Our dataset originated from the HD quality assessment program and its claims data. The purpose of the program was to collect factors associated with improved patient outcomes from a center-based perspective, rather than patient-specific factors linked to individual prognoses. These factors included calcium and phosphorus control, anemia management, and dialysis adequacy. Additionally, due to the nationwide nature of this study, factors that were burdensome to collect or prone to error were excluded. Consequently, data on residual renal function, which requires 24 h urine collection and is both inconvenient and prone to inaccuracies, were not collected and analyzed in this study. However, most patients included in this study had undergone HD for an average of more than three years. Previous data from a study using the DOPPS cohort showed that 76.1% of patients undergoing HD for more than one year had a urine volume of less than 200 mL/day, and this percentage increased to 83.7% for those undergoing HD for over three years [
22]. Furthermore, Japanese patients undergoing HD lost 86.0% of residual renal function after one year and 90.4% after three years. Considering these findings, it is likely that most patients included in our study had minimal or no urine volume.

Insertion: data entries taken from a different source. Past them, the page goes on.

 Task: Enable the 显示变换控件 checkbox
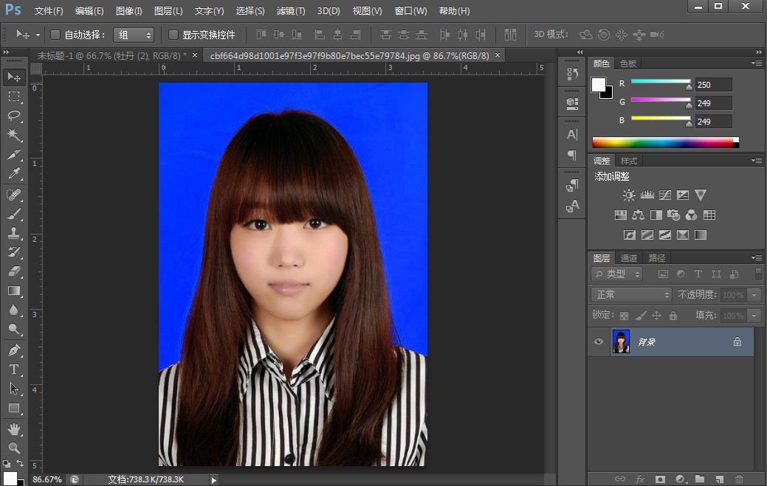[x=173, y=35]
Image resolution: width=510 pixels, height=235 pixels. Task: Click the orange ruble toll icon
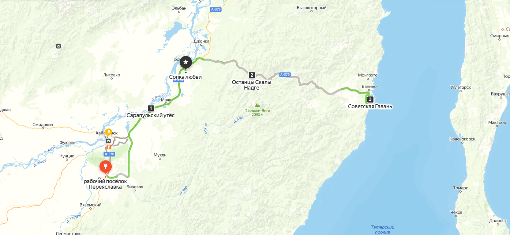coord(108,147)
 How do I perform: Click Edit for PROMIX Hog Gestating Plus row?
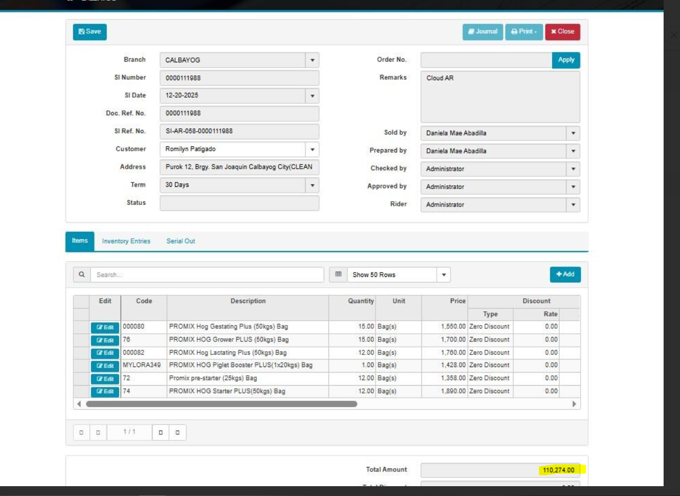[x=105, y=328]
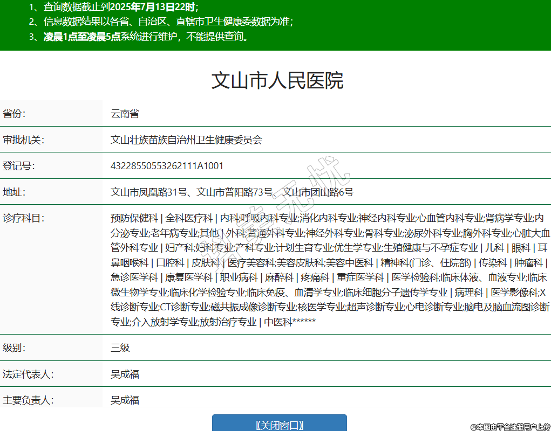Select the 云南省 province value
The width and height of the screenshot is (551, 431).
(x=125, y=114)
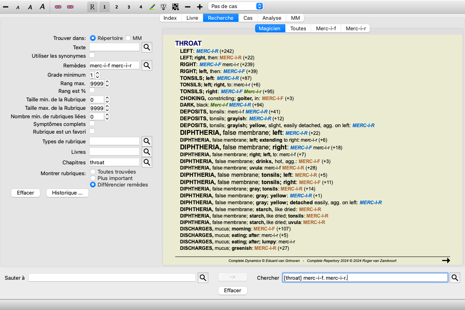Enable the Utiliser les synonymes checkbox
The image size is (465, 310).
click(92, 55)
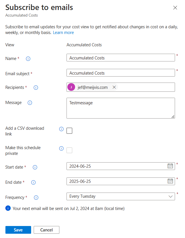The height and width of the screenshot is (238, 185).
Task: Remove recipient jef@meijvis.com
Action: tap(114, 87)
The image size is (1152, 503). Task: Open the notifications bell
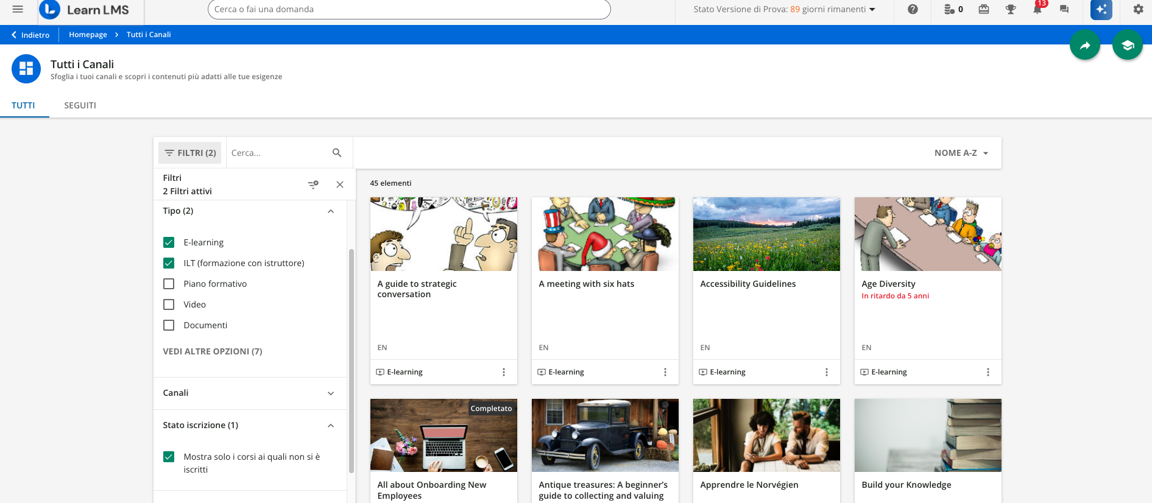point(1037,9)
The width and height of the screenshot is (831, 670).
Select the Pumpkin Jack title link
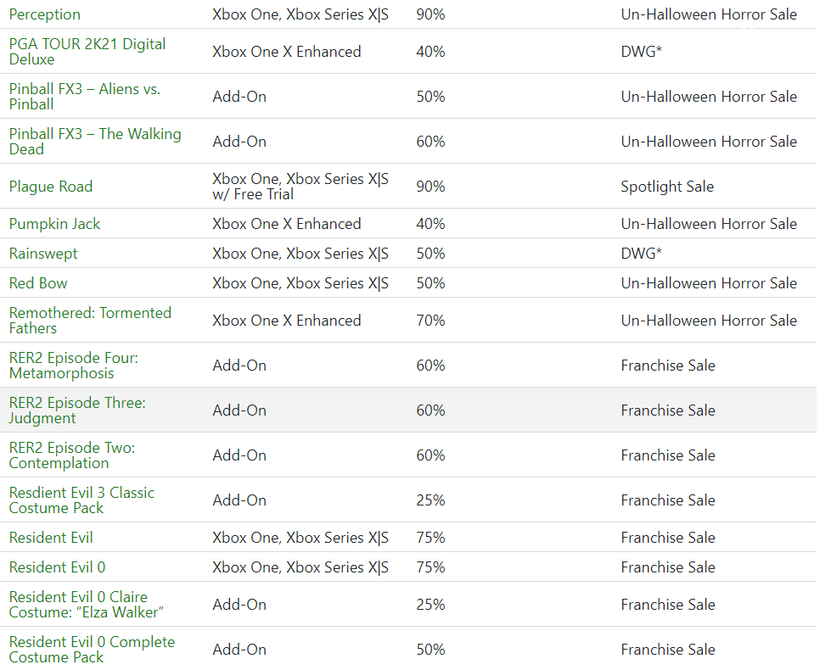pyautogui.click(x=54, y=224)
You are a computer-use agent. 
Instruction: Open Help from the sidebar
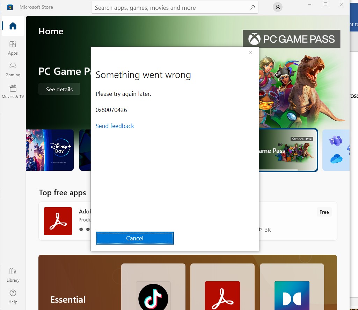[x=13, y=296]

In addition, our study did not include detailed data on HD sessions, such as changes in blood pressure during HD, HD modalities, blood flow rate during HD, vascular access pressures, dialyzer types, and the duration of HD sessions, which may have served as additional confounding factors affecting patient outcomes. However, in population-based registry data, some information on HD sessions is available [
1]. In South Korea, the use of synthetic membranes, primarily polysulfone, has been increasing and exceeded 90% by 2009. Additionally, in South Korea, reimbursements for HD sessions are provided uniformly, regardless of the dialyzer type or dialysis modality. As a result, high-flux dialyzers and HD are predominantly used, while medium-cutoff dialyzers or hemodiafiltration are available for only a limited number of patients. In fact, data from 2018 indicate that only 17% of patients underwent hemodiafiltration at least once per week, and this percentage decreased to 11.1% by 2022, suggesting that the vast majority of HD modalities remain conventional HD. Furthermore, over 80% of patients use dialyzers with surface areas between 1.0 and 2.0 m
2.
This study has some limitations. First, it was a retrospective study that analyzed the dataset during the HD quality assessment period and the claims data without a medical chart review. Second, the causal relationship between ESRD and SLE was unclear. Our study did not distinguish between ESRD development by progression of lupus nephritis and ESRD development regardless of SLE. These two conditions may have been different in terms of clinical outcomes. Third, as Ribeiro et al. reported, high non-renal SLE disease activity (nrSLEDAI) is strongly associated with five-year mortality in lupus patients on dialysis [
19]. However, our study did not include data on lupus disease activity, so we could not assess its impact on the prognosis of HD patients with SLE.